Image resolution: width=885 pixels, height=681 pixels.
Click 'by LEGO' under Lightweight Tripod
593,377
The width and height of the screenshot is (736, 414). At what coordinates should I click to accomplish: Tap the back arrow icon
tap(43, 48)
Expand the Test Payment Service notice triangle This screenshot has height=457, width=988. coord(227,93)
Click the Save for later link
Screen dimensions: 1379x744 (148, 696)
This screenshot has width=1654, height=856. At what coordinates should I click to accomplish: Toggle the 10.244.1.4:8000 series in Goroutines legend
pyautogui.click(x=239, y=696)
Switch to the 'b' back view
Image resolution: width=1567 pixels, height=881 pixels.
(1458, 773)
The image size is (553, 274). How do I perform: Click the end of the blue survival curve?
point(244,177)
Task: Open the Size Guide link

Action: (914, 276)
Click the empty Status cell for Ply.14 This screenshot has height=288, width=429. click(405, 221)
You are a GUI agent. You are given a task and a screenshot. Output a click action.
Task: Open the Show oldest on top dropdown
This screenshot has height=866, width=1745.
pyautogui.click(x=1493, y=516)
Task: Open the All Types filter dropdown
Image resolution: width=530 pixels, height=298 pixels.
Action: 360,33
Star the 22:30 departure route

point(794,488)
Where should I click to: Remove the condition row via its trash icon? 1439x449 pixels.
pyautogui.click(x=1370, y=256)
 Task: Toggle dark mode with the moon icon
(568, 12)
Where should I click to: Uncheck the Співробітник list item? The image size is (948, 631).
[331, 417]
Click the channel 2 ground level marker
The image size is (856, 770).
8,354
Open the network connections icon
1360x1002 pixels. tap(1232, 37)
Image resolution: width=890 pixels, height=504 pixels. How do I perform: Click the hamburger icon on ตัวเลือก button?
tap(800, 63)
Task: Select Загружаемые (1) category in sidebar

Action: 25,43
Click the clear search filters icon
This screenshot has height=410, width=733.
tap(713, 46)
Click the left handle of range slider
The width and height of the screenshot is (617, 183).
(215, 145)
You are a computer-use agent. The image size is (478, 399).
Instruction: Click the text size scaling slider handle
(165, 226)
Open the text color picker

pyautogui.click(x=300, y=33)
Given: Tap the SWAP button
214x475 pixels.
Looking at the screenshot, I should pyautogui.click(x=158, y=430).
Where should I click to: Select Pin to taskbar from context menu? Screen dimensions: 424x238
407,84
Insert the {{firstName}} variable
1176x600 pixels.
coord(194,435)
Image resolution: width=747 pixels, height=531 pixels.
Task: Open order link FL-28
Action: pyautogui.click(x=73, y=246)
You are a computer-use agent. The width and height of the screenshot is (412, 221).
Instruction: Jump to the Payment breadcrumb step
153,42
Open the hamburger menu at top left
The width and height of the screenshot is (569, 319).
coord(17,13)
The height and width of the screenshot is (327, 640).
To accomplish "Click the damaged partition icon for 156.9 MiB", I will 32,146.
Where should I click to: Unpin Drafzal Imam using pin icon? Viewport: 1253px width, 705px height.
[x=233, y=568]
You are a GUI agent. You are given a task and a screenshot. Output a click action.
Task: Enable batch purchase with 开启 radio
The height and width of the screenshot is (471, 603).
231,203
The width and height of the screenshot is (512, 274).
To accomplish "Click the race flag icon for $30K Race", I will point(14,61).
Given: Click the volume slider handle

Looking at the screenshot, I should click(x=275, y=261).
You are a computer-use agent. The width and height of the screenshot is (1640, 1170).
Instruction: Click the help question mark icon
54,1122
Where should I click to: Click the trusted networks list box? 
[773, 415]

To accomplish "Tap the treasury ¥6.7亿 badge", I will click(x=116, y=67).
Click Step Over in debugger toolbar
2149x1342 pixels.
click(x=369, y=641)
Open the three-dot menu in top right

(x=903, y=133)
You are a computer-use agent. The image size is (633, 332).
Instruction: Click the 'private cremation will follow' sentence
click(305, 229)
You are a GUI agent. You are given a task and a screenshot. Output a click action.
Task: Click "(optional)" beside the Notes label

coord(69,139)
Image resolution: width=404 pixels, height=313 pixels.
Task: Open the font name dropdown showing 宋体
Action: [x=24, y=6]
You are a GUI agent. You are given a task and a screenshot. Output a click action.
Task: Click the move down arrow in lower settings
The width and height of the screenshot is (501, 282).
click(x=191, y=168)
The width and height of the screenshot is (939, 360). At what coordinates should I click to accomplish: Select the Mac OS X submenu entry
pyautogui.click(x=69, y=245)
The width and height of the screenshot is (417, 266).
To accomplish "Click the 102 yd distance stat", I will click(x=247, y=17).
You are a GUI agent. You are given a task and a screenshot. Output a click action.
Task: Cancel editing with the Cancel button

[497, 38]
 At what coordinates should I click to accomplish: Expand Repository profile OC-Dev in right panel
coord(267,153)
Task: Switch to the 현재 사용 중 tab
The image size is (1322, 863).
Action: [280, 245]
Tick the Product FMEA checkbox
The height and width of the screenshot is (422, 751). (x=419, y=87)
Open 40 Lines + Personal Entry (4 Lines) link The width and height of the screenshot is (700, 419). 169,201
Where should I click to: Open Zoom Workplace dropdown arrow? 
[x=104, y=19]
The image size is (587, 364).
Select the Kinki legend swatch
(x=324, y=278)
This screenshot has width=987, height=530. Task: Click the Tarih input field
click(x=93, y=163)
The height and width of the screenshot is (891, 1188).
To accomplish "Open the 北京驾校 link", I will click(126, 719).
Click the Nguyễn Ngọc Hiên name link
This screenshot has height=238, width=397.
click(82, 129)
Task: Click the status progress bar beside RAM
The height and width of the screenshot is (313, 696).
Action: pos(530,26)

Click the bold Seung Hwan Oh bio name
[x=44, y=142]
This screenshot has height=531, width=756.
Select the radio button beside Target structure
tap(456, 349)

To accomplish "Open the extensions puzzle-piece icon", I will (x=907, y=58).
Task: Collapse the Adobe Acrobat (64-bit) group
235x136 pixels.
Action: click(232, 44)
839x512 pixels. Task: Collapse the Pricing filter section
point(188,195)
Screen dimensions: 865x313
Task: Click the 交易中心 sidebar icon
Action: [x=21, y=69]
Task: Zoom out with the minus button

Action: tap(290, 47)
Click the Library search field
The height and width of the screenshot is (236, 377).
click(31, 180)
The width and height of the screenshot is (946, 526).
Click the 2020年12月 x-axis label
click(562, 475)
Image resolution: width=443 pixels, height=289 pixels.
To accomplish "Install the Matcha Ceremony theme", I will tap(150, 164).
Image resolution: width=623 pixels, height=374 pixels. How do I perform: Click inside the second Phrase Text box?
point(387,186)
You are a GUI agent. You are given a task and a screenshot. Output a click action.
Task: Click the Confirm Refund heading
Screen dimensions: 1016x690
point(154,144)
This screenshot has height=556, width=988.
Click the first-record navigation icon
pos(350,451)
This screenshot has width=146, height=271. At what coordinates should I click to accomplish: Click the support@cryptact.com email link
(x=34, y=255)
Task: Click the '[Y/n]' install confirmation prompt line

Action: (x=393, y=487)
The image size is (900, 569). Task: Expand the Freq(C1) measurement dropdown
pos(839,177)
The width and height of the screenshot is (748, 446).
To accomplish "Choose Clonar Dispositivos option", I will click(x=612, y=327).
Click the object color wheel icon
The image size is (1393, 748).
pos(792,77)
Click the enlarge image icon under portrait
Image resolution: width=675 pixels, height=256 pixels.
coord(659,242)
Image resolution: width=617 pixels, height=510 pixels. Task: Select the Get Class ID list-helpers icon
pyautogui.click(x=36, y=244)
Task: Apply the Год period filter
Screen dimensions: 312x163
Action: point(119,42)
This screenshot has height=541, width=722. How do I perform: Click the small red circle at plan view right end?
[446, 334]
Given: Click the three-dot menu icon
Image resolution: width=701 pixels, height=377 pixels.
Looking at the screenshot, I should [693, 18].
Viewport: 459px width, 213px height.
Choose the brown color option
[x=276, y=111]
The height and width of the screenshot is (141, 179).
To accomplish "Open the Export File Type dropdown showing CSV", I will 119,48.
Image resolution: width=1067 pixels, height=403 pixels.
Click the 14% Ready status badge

--

AIM » Reproduce without change the part of the material above that opens with the line containing "Tick the Product FMEA checkbox" and closes with the line containing "pos(350,451)", both of those lines included.

SOLUTION FOR THIS EXERCISE »
Tick the Product FMEA checkbox
The height and width of the screenshot is (422, 751). (x=419, y=87)
Open 40 Lines + Personal Entry (4 Lines) link The width and height of the screenshot is (700, 419). 169,201
Where should I click to: Open Zoom Workplace dropdown arrow? 
[x=104, y=19]
The image size is (587, 364).
Select the Kinki legend swatch
(x=324, y=278)
This screenshot has width=987, height=530. Task: Click the Tarih input field
click(x=93, y=163)
The height and width of the screenshot is (891, 1188).
To accomplish "Open the 北京驾校 link", I will click(126, 719).
Click the Nguyễn Ngọc Hiên name link
This screenshot has height=238, width=397.
click(82, 129)
Task: Click the status progress bar beside RAM
The height and width of the screenshot is (313, 696).
Action: pos(530,26)

Click the bold Seung Hwan Oh bio name
[x=44, y=142]
This screenshot has height=531, width=756.
Select the radio button beside Target structure
tap(456, 349)

To accomplish "Open the extensions puzzle-piece icon", I will (x=907, y=58).
Task: Collapse the Adobe Acrobat (64-bit) group
235x136 pixels.
Action: click(232, 44)
839x512 pixels. Task: Collapse the Pricing filter section
point(188,195)
Screen dimensions: 865x313
Task: Click the 交易中心 sidebar icon
Action: [x=21, y=69]
Task: Zoom out with the minus button

Action: tap(290, 47)
Click the Library search field
The height and width of the screenshot is (236, 377).
click(31, 180)
The width and height of the screenshot is (946, 526).
Click the 2020年12月 x-axis label
click(562, 475)
Image resolution: width=443 pixels, height=289 pixels.
To accomplish "Install the Matcha Ceremony theme", I will tap(150, 164).
Image resolution: width=623 pixels, height=374 pixels. How do I perform: Click inside the second Phrase Text box?
point(387,186)
You are a GUI agent. You are given a task and a screenshot. Output a click action.
Task: Click the Confirm Refund heading
Screen dimensions: 1016x690
point(154,144)
This screenshot has height=556, width=988.
Click the first-record navigation icon
pos(350,451)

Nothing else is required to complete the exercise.